=== Begin Enclosure ===

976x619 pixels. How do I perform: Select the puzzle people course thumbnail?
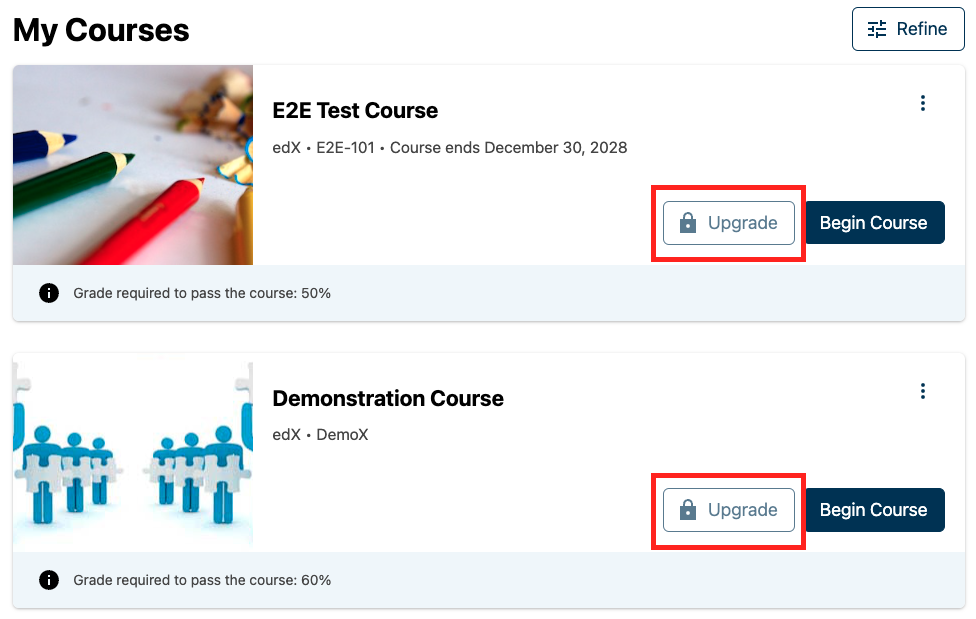pos(133,452)

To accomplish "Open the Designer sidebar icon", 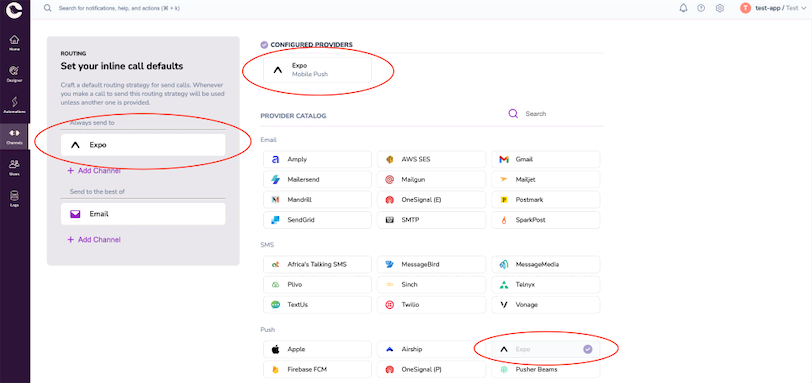I will [14, 74].
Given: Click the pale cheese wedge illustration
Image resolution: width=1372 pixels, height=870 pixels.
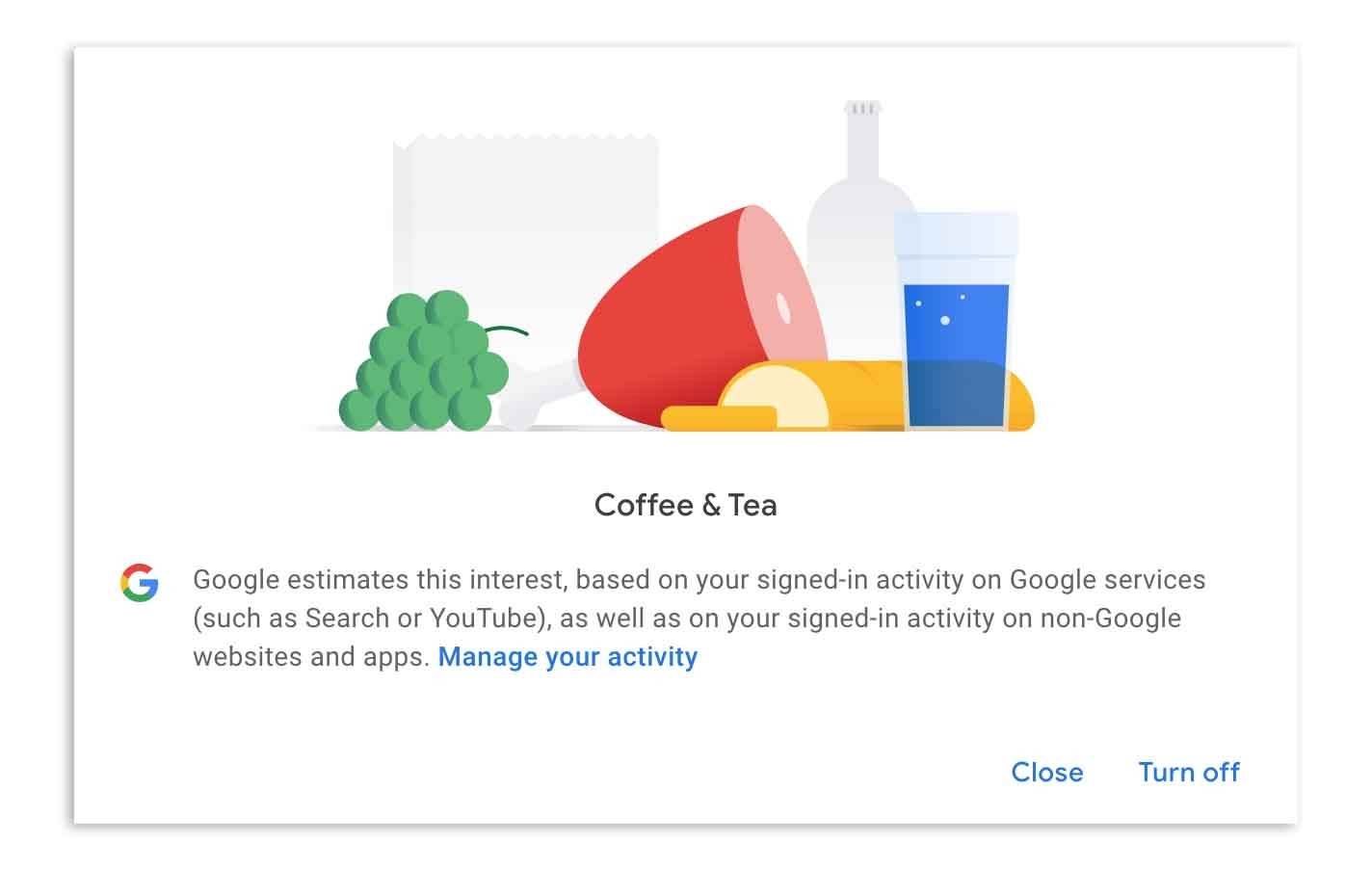Looking at the screenshot, I should 775,396.
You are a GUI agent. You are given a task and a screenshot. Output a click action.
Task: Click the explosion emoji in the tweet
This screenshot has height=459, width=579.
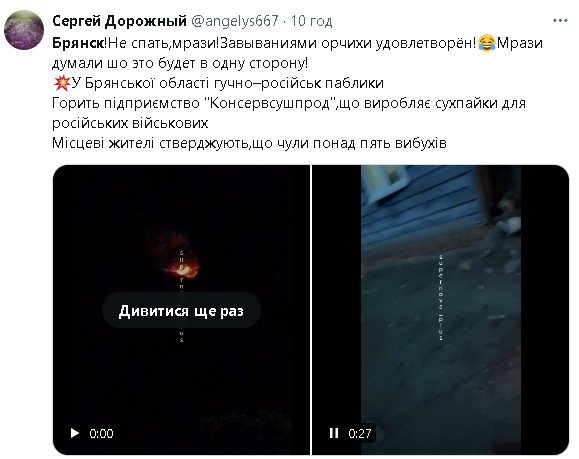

=== End Enclosure ===

In the records above, find the line containing "Task: Click the explosion emoji in the tweet" and restate it and every line after it word for word, all pictures excluded.

Task: Click the explosion emoji in the tweet
This screenshot has height=459, width=579.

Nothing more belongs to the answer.